* _Task brief_:
Within the records below, find the line with "Search (634, 1650)" and the line with "2 جولای 2023 (47, 193)", then reproduce exactly those two lines and all lines between them, without any picture.

▼

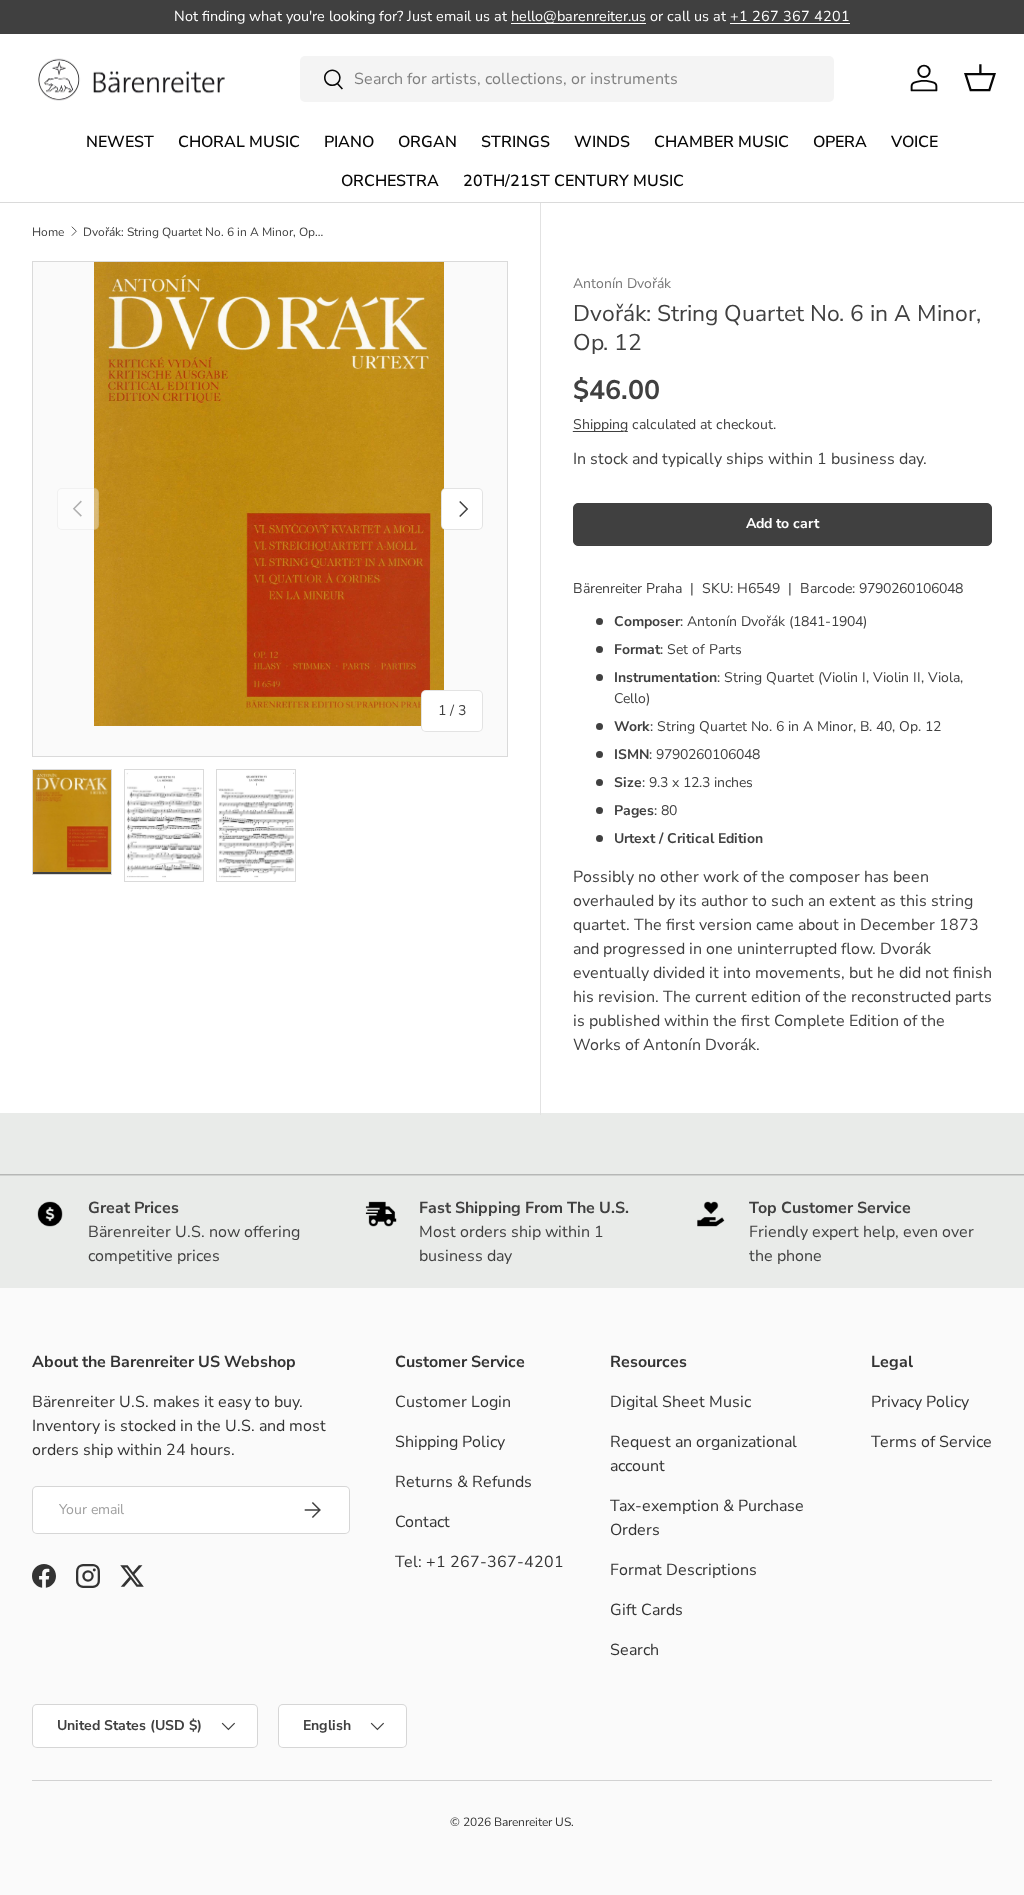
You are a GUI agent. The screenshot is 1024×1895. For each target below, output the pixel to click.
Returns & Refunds (463, 1482)
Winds (602, 142)
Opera (840, 142)
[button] (980, 78)
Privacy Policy (920, 1402)
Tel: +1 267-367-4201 (479, 1562)
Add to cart (782, 523)
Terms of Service (931, 1442)
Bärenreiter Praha (627, 588)
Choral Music (239, 142)
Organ (427, 142)
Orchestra (390, 181)
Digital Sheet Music (680, 1402)
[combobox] (567, 79)
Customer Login (453, 1402)
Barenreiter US (532, 1822)
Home (48, 232)
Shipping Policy (450, 1442)
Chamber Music (721, 142)
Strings (515, 142)
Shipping (600, 424)
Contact (422, 1522)
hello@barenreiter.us (578, 16)
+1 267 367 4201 (790, 16)
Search (634, 1650)
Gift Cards (646, 1610)
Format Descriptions (683, 1570)
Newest (120, 142)
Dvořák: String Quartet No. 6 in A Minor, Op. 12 (203, 232)
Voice (914, 142)
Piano (349, 142)
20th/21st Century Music (573, 181)
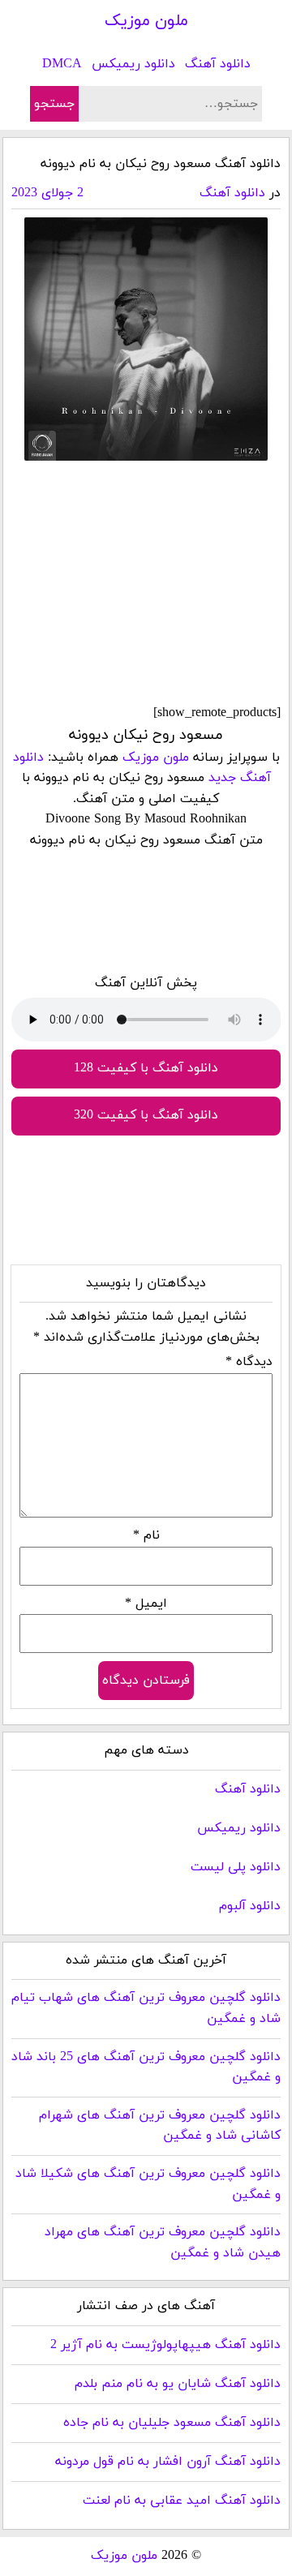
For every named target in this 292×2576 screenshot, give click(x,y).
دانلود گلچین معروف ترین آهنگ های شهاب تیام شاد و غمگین (146, 2008)
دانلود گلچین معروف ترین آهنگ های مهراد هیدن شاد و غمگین (163, 2242)
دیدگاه (249, 1362)
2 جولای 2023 (47, 193)
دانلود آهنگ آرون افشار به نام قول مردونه (168, 2462)
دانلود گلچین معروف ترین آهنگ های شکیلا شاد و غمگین (148, 2184)
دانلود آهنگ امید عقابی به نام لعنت (182, 2500)
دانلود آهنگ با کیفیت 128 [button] (146, 1068)
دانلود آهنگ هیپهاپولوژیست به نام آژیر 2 (165, 2345)
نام (146, 1535)
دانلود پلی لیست (236, 1867)
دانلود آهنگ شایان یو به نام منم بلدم (178, 2384)
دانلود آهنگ (218, 64)
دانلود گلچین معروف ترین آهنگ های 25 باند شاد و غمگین (146, 2067)
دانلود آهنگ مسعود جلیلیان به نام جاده (172, 2423)
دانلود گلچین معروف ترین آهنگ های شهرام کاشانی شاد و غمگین (160, 2125)
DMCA (62, 64)
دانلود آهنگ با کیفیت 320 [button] (146, 1115)
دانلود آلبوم (250, 1906)
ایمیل (146, 1603)
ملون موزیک (146, 21)
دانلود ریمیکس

▲

* _Answer section_:
Search (634, 1650)
Gift Cards (646, 1610)
Format Descriptions (683, 1570)
Newest (120, 142)
Dvořák: String Quartet No. 6 in A Minor, Op. 12 (203, 232)
Voice (914, 142)
Piano (349, 142)
20th/21st Century Music (573, 181)
For every named target in this 292×2576 screenshot, give click(x,y).
دانلود گلچین معروف ترین آهنگ های شهاب تیام شاد و غمگین (146, 2008)
دانلود گلچین معروف ترین آهنگ های مهراد هیدن شاد و غمگین (163, 2242)
دیدگاه (249, 1362)
2 جولای 2023 (47, 193)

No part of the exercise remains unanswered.